Segundo as apurações, o dinheiro seguiu para um fundo nos Estados Unidos, controlado por um aliado de Eduardo Bolsonaro. Questionado por jornalistas ao sair do STF, Flávio limitou-se a responder que era “dinheiro privado” e debochou dos jornalistas do portal Intercept, chamando-os de “militantes“.
Parte dos pagamentos transitou pela Entre Investimentos e Participações, empresa vinculada a Vorcaro e mencionada em conversas com o cunhado do banqueiro, Fabiano Zettel. A Receita Federal entregou à CPI do Crime Organizado registros que comprovam que o Master transferiu ao menos R$ 2,3 milhões a essa companhia em 2025.
O publicitário Thiago Miranda, que o Intercept identifica como intermediário do contato entre Flávio e Vorcaro, confirmou à colunista Malu Gaspar, do jornal O Globo, ter negociado o aporte de R$ 62 milhões. Disse ainda que a ligação de Vorcaro com o filme não seria pública.
As cobranças
Em 8 de setembro, Flávio enviou um áudio a Vorcaro reconhecendo o “momento dificílimo” do banqueiro; dias antes, em 3 de setembro, o Banco Central rejeitara a compra do Master pelo BRB, mas cobrou pagamentos pendentes: “Tá num momento muito decisivo aqui do filme e como tem muita parcela pra trás, cara, tá todo mundo tenso e eu fico preocupado com o efeito contrário ao que a gente sonhou pro filme”.
Em 22 de outubro, Flávio voltou a escrever que estavam “no limite” e convidou Vorcaro para um jantar com o ator Jim Caviezel, que interpretava Bolsonaro no filme.
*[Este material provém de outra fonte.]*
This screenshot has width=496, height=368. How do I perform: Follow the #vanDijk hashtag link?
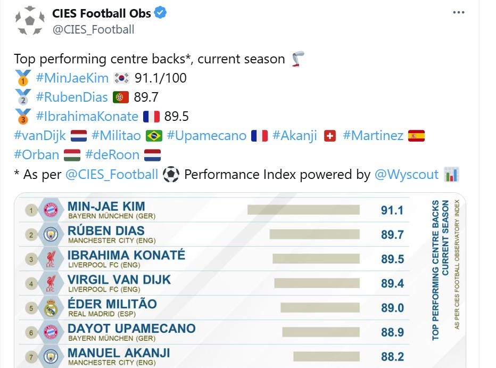[x=40, y=135]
O banqueiro aceitou e propôs recebê-los em sua casa.
A véspera da prisão
Em 16 de novembro, após troca de mensagens com visualização única, Flávio escreveu: “Irmão, estou e estarei contigo sempre, não tem meia conversa entre a gente. Só preciso que me dê uma luz! Abs!”. Vorcaro respondeu com outra mensagem efêmera, e Flávio reagiu: “Amém”.
No dia seguinte, 17 de novembro, a Polícia Federal prendeu Vorcaro no embarque em Guarulhos, no âmbito das investigações sobre fraudes, corrupção e uso de uma “milícia privada”.
A nota de Flávio
Nesta quarta-feira (13), o senador confirmou ter solicitado o patrocínio, mas negou irregularidades: “Conheci Daniel Vorcaro em dezembro de 2024, quando o governo Bolsonaro já havia acabado, e quando não existiam acusações nem suspeitas públicas sobre o banqueiro. […] Não ofereci vantagens em troca. Não promovi encontros privados fora da agenda. Não intermediei negócios com o governo. Não recebi dinheiro ou qualquer vantagem.”.